Cog Lunch: Steven Meisler "Leveraging Big Data to Investigate Neuroanatomical Correlates of Reading Abilities and Disabilities" and Gasser Elbanna "Evaluating Speaker Identity Coding in Self-Supervised Models and Humans"
Description
Speaker: Gasser Elbanna
Title: Evaluating Speaker Identity Coding in Self-supervised models and Humans
Abstract:
Speaker identity perception is an essential cognitive phenomenon for human communication that can be broadly reduced to two main tasks: recognizing a voice or discriminating between voices. Several studies have attempted to identify acoustic correlates of identity perception to pinpoint salient parameters for such a task. Unlike other communicative social signals, most efforts have yielded inefficacious conclusions. Furthermore, current neurocognitive models of voice-identity processing consider the bases of perception as acoustic dimensions such as fundamental frequency (F0), harmonics-to-noise ratio (HNR), and formant dispersion (FD). However, these findings do not account for naturalistic speech and within-speaker variability.

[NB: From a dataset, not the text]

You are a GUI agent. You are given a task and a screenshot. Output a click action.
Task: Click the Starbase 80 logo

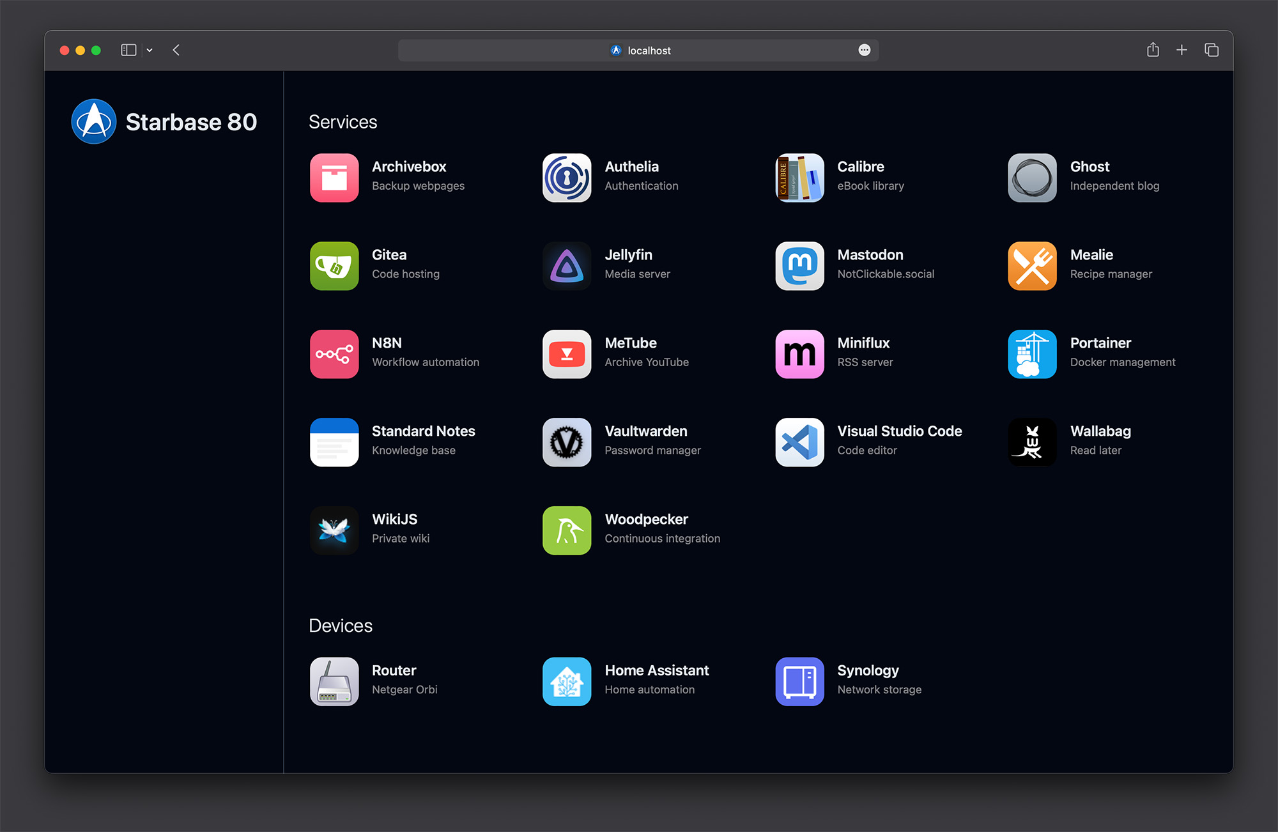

Recently, self-supervised models have shown significant performance in various speech-related tasks. In this talk, we demonstrate that self-supervised representations from different families (e.g., generative, contrastive, and predictive models) are significantly better for speaker identification over acoustic representations. We also show that such a speaker identification task can be used to better understand the nature of acoustic information representation in different layers of these networks. By evaluating speaker identification accuracy across acoustic, phonemic, prosodic, and linguistic variants, we report similarity between model performance and human identity perception. These empirical findings provide both enhanced interpretability to these representational spaces and also support using this family of models as candidates to study speaker identity perception in humans.
Speaker: Steven Meisler
Title: Leveraging Big Data to Investigate Neuroanatomical Correlates of Reading Abilities and Disabilities
Abstract:
Reading is a critical skill for education and communication that predominantly recruits a left-hemisphere brain network. Several studies have employed diffusion-weighted imaging (DWI) and structural morphometry on T1-weighted images (T1w) to investigate how white matter microstructure and gray matter properties, respectively, relate to reading skills and diagnoses of reading disabilities. Meta-analyses of such studies have identified a lack of consistent findings, which could be due to a variety of factors, including small sample sizes, different age ranges and behavioral outcome measures, and diversity in acquisition and processing technicuqes. To address this, I analyzed DWI and T1w images from a single large quality-controlled dataset (Healthy Brain Network; n = 983 with DWI, n = 1171 with T1w), using state-of-the-art whole-brain techniques in each modality. In particular, I used fixel-based analyses for white-matter microstructure, and surface-based morphometry for gray matter analysis, in both cases employing general additive modeling to account for non-linear effects of age given the diverse sample (ages 6-18 y.o.). From the fixel-based analysis, I found that intra-axonal volume of left hemispheric temporoparietal and cerebellar white matter most strongly related to reading skills, but there was no significant group difference when comparing children with and without reading disabilities. Surface-based morphometry yielded a correlation between total intracranial volume and reading skills, but no region where vertex-wise volume was associated with reading skills (after controlling for total brain volume). Across all analyses, image quality significantly and globally impacted neuroimaging outcome measures. I discuss these findings in relation to the existing literature on reading neuroanatomy and other cognitive domains more broadly.